**YOUR OBJECTIVE**
Search the data for the string "switch" and copy each line where it turns up.
● ● ● ●
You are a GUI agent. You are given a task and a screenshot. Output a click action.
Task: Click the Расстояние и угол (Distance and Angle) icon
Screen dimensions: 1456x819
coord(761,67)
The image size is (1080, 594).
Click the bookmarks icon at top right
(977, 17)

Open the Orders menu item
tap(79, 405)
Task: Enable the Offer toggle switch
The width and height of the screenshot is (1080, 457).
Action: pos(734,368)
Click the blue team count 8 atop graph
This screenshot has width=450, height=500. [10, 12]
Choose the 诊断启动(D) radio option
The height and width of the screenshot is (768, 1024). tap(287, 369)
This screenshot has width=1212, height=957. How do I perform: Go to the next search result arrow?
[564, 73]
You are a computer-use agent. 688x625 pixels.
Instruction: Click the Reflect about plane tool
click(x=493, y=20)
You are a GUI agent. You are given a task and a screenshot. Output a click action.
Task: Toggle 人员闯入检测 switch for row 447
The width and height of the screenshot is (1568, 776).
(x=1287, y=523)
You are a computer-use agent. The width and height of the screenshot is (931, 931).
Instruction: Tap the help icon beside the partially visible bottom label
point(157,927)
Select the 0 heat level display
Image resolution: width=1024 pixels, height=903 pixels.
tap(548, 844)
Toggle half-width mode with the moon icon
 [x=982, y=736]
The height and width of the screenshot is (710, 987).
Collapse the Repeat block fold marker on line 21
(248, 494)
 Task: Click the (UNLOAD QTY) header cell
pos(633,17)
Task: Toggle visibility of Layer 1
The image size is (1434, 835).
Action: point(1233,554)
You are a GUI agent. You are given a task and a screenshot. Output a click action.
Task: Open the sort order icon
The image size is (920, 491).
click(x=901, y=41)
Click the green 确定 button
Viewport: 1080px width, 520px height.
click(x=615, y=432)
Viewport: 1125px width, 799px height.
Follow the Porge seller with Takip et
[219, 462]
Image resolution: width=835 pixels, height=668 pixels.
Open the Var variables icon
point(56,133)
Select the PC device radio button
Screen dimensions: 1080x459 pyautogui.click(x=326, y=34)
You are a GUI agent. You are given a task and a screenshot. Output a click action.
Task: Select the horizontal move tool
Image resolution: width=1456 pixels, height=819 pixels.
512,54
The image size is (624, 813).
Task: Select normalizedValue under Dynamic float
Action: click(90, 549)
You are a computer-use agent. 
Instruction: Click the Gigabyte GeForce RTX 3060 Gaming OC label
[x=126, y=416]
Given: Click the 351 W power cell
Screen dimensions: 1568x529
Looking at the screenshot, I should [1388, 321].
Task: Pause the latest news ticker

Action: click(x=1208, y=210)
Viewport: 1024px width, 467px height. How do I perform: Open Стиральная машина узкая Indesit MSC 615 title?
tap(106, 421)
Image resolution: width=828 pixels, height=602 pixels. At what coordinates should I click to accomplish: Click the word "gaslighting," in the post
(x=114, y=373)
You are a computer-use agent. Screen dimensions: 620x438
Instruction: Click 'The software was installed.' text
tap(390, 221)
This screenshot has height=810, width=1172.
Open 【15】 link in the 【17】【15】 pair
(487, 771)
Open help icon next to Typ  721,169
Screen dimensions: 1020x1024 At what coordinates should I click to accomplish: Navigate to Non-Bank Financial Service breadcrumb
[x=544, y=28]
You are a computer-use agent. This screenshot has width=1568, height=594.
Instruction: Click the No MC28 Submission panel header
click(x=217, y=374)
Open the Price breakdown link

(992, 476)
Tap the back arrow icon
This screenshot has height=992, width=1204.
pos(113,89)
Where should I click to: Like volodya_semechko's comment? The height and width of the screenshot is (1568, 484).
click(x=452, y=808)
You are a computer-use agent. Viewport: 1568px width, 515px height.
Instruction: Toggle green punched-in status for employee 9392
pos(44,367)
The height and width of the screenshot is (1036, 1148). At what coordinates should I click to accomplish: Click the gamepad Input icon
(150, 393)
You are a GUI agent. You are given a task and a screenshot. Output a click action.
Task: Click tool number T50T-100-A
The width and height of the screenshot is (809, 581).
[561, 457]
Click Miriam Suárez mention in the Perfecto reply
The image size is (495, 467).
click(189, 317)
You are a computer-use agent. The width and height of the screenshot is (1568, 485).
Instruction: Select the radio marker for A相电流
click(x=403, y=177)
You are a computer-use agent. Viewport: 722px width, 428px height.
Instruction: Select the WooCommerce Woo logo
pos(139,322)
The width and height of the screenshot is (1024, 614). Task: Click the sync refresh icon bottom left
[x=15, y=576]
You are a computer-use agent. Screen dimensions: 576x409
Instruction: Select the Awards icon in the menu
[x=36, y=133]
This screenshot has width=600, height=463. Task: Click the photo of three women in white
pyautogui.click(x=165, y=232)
● ● ● ●
**SOLUTION**
Task: Enable the Offer toggle switch
Task: Toggle 人员闯入检测 switch for row 447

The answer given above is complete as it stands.